Here a certain look on the face of the young workman helped the parson toward understanding the position he meant to take, “Ah!” he answered, “I see I mistook you! I understand now! Sleep she or wake she, you will not allow thought on the face of Nature! Am I right?”
“That is what I would say, sir,” answered Richard.
“We must look at that!” returned Wingfold. “That would be scanned!—You would conceive the world as a sort of machine that goes for certain purposes—like a clock, for instance, whose duty it is to tell the time of the day?—Do I represent you truly?”
“So far, sir. Only one machine may have many uses!”
“True! A clock may do more for us than tell the time! It may tell how fast it is going, and wake solemn thought. But if you came upon a machine that constantly waked in you—not thoughts only, but the most delicate and indescribable feelings—what would you say then? Would you allow thought there?”
“Surely not that the machine was thinking!”
“Certainly not. But would you allow thought concerned in it? Would you allow that thought must have preceded and occasioned its existence? Would you allow that thought therefore must yet be interested in its power to produce thought, and might, if it chose, minister to the continuance or enlargement of the power it had originated?”
“Perhaps I should be compelled to allow that much in regard to a clock even!—Are we coming to the Paley-argument, sir?” said Richard.
“I think not,” answered Wingfold. “My argument seems to me one of my own. It is not drawn from design but from operation: where a thing wakes thought and feeling, I say, must not thought and feeling be somewhere concerned in its origin?”

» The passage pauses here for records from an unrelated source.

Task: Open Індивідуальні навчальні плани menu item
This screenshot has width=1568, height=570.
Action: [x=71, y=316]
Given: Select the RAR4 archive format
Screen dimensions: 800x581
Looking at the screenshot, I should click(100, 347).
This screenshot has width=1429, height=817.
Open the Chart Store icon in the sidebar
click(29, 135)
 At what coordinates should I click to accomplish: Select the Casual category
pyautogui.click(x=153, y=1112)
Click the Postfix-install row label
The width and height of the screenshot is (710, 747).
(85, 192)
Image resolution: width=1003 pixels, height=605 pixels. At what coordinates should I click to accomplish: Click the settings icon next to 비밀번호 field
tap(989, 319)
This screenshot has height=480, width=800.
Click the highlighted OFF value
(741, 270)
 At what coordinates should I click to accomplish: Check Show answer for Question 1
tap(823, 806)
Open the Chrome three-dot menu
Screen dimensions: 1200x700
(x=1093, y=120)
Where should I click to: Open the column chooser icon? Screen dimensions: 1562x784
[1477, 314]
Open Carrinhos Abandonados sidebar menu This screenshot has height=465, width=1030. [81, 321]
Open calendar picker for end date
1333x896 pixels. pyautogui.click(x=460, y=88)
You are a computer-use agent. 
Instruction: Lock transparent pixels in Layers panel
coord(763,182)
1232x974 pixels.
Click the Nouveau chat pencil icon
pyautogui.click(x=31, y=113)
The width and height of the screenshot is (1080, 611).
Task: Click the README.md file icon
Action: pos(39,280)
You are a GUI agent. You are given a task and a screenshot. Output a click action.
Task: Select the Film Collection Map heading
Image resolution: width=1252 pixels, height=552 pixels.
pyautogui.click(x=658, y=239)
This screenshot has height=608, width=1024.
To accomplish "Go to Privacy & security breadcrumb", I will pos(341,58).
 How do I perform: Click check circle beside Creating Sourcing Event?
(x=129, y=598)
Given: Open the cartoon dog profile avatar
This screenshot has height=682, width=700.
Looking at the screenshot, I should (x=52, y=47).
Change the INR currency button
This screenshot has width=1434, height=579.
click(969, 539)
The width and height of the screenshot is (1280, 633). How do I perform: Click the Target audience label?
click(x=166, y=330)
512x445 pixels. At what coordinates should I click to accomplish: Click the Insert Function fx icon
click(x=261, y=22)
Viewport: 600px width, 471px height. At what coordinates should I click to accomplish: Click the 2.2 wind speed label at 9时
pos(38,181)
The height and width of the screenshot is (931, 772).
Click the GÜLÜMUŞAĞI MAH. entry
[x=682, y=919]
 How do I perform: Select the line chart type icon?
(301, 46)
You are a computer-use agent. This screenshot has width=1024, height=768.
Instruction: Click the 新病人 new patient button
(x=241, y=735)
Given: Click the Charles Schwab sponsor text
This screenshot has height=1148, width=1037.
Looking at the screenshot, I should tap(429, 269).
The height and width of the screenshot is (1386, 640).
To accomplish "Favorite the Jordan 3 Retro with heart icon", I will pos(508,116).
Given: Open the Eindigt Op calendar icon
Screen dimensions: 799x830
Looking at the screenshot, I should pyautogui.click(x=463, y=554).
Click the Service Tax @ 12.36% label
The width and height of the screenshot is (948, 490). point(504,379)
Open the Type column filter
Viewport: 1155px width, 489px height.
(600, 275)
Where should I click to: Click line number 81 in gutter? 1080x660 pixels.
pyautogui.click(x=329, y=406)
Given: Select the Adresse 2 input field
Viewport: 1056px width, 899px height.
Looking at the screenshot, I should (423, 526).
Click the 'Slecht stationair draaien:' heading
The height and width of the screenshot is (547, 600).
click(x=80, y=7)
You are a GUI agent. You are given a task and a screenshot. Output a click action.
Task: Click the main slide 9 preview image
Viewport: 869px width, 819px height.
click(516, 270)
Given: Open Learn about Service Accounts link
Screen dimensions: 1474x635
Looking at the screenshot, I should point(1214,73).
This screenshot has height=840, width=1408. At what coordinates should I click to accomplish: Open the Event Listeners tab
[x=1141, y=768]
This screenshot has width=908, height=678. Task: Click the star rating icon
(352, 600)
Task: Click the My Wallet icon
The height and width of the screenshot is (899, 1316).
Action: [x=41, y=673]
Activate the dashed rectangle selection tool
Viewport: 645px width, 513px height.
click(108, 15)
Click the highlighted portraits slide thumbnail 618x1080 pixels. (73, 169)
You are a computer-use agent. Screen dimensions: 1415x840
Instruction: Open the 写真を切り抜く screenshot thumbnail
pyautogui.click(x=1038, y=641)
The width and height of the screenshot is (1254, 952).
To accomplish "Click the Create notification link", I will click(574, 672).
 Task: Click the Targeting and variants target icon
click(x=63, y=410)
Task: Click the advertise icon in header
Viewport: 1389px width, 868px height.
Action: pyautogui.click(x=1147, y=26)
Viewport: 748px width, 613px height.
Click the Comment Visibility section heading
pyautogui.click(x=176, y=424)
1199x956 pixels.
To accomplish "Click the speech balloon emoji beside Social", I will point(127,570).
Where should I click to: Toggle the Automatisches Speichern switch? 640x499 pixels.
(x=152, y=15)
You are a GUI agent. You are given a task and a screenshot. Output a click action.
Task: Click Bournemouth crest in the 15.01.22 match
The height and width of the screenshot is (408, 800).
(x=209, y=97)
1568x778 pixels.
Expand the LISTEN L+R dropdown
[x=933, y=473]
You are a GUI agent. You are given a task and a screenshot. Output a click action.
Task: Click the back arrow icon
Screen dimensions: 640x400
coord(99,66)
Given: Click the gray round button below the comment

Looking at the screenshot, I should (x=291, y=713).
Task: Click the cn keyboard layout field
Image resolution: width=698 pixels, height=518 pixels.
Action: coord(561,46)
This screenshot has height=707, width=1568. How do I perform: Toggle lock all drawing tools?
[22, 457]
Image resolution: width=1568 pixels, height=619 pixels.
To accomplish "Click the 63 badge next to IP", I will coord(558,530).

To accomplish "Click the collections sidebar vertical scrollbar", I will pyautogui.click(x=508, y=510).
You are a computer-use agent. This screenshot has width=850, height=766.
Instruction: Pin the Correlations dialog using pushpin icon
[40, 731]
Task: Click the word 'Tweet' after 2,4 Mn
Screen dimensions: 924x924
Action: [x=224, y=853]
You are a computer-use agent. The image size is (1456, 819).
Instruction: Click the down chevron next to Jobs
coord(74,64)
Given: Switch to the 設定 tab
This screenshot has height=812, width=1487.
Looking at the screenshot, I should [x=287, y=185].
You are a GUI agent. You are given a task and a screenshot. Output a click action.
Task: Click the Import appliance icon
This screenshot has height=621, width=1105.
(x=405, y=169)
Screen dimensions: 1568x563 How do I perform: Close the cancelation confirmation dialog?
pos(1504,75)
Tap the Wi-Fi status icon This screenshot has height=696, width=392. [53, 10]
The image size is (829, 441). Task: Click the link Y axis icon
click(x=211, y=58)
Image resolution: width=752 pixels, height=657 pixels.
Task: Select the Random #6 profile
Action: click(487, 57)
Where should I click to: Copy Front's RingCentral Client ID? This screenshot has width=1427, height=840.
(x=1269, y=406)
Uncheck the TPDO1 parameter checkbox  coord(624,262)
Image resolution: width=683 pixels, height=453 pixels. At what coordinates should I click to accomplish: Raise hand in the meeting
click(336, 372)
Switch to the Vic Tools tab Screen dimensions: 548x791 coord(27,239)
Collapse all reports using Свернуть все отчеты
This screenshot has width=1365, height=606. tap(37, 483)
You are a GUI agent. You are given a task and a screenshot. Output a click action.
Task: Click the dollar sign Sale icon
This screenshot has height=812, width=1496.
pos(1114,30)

“Might not the thought and feeling come by association, as in the case of the clock suggesting the flight of time?”
“I think our associations can hardly be so multiform, or so delicate, as to have a share in bringing to us half of the thoughts and feelings that nature wakes in us. If they have such a share, they must have reference either to a fore-existence, or to relations hidden in our being, over which we have no control; and equally in such case are the thoughts and feelings waked in us, not by us. I do not want to argue; I am only suggesting that, if the world moves thought and feeling in those that regard it, thought and feeling are somehow concerned in the world. Even to wake old feelings, there must be a likeness to them in what wakes them, else how could it wake them? In a word, feeling must have put itself into the shape that awakes feeling. Then there is feeling in the thing that bears that shape, although itself it does not feel. Therefore I think it may be said that there is more thought, or, rather, more expression of thought, in the face of the world when the sun is up, than when he is not—as there is more thought in a face awake than in a face asleep.—Ah, there is the sun! and there are things that ought never to be talked about in their presence! To talk of some things even behind their backs will keep them away!”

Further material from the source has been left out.